Having taken the plunge and finally becoming a homeowner this week, I know all too well about Britain’s chronic housing shortage. I still occasionally wake up in a cold sweat from nightmares of yet another group viewing of yet another tiny, windowless box in Walthamstow, only to be told that I didn’t stand a chance unless I was willing to offer at least £5,000 over the outrageously inflated asking price.
So I was heartened to hear this week that institutional investors are planning to improve matters, where successive government have dismally failed.
Insurer Legal & General, one of the UK’s biggest institutional investors has announced plans to build five new towns over the next decade in a £5bn bid to tackle the country’s housing crisis.
The move is one of the first and more exciting results of the agreement made between insurers and pension funds and the government to pump institutional money into infrastructure.
For years, pension funds from Canada, California and Singapore have been snapping up UK companies and infrastructure assets, but our own pension funds have long been unwilling or unable to do the same. Size has naturally played a part in this lack of activity, something which, if it ever gets going, the the Pension Infrastructure Platform (PIP) will go some way towards rectifying.

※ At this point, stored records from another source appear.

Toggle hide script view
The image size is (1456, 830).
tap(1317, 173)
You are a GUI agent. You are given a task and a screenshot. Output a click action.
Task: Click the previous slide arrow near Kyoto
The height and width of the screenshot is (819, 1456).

While the Pip appears to be forever delayed, insurance companies have been busy. L&G, which has assets of £433bn under management, has already bought a Scottish housebuilder and also aims to become a significant private-sector landlord, providing homes for rent, especially for the young and the old, through the creation of garden cities.
“The UK needs innovative housing solutions”, says the firm’s chief executive, Nigel Wilson. “Demand far outweighs supply and if we’re going to tackle this problem we should look at what has worked in the past, and see how it can be updated and improved.
“One of the great British problems over the last 20 or 30 years has been an absence of supply and excessive house prices inflation, which has made it unaffordable to large parts of our communities. We don’t want house price inflation. We want steady growth in house prices.”
Hopefully there are a lot more such deals on the way; Prudential, Aviva, Standard Life, Friends Life and Scottish Widows have all pledged to invest in UK infrastructure and pension funds will no doubt eventually follow.
It is exciting to think just how much of a difference institutional investors can make to the future of the UK if they use their funds in the right way. The country gets the benefit of investment and the creation of housing and infrastructure it desperately needs. The institutions benefit from the ownership of real assets which should guarantee an income long into the future.
It seems like a win-win solution and if institutional investors can match their own needs with those of the entire country, they will be building a lot more than just houses and towns.